4.6 Sanity Checks
📌 Remember: Always do a sanity check!
4.6.1 Are We Working with Raw Counts?
DESeq2 requires raw, un-normalised integer counts. Feeding it normalised values (TPM, FPKM) will produce incorrect results.
📌 Remember: Always verify your input before proceeding.
options(scipen = 999)
kable(count_genes[1:6, ],
caption = "Raw count matrix — first 6 genes",
format.args = list(big.mark = ",")) %>%
kable_styling(bootstrap_options = c("striped", "hover", "condensed"),
full_width = FALSE)| C1 | C2 | C3 | sac1 | sac2 | sac3 | |
|---|---|---|---|---|---|---|
| b0001 | 0 | 0 | 1 | 1 | 0 | 0 |
| b0002 | 2,754 | 2,375 | 8,666 | 5,901 | 4,451 | 6,523 |
| b0003 | 1,085 | 899 | 4,300 | 1,882 | 1,410 | 2,199 |
| b0004 | 1,851 | 1,484 | 7,284 | 2,973 | 2,182 | 3,516 |
| b0005 | 4 | 4 | 3 | 15 | 9 | 5 |
| b0006 | 250 | 222 | 1,011 | 269 | 288 | 439 |
barplot(colSums(count_genes),
main = "Library sizes (total counts per sample)",
ylab = "Total raw counts",
xlab = NULL,
col = "steelblue",
las = 2,
names.arg = colnames(count_genes))
💡 Tip: scipen = 999 is a penalty against scientific notation. R uses it to decide when to switch between fixed (150000) and scientific (1.5e+05) format. The default is scipen = 0 — by setting it to 999 you make the penalty so high that R almost never switches to scientific notation, preferring plain numbers instead.

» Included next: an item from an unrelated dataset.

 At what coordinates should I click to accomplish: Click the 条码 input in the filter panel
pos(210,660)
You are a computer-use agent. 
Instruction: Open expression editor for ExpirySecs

Raw E. coli RNA-seq counts are typically in the thousands to millions range (library sizes ~5–50 M reads for bacterial experiments).
A highly right-skewed distribution is expected and correct at this stage.
4.6.2 Pre-filtering Low-count Genes
Genes with very few counts across all samples carry no statistical power and inflate the multiple testing burden. We remove genes that do not have at least 10 counts in a minimum number of samples (equal to the size of the smallest group, i.e., 3 replicates here).
E. coli has ~4,300 genes — after filtering you should retain the majority of them.
smallestGroupSize <- min(table(samples_info$condition))
cat("Smallest group size :", smallestGroupSize, "\n")## Smallest group size : 3
## Filtering threshold : at least 10 counts in 3 or more samples
keep <- rowSums(counts(dds) >= 10) >= smallestGroupSize
dds <- dds[keep, ]
cat("Genes before filtering:", nrow(counts(dds)) + sum(!keep), "\n")## Genes before filtering: 4523
## Genes after filtering: 3698
## Genes removed : 825
4.6.3 Factor Order and Reference Level
The first factor level is always the reference (denominator) in DESeq2 comparisons. Setting it explicitly ensures that fold changes are computed in the intended direction: treatment vs control, not the reverse.
## [1] "control" "treatment"
📌 Remember: The reference level determines the direction of fold changes. A positive log2FC means higher expression in the treatment relative to control.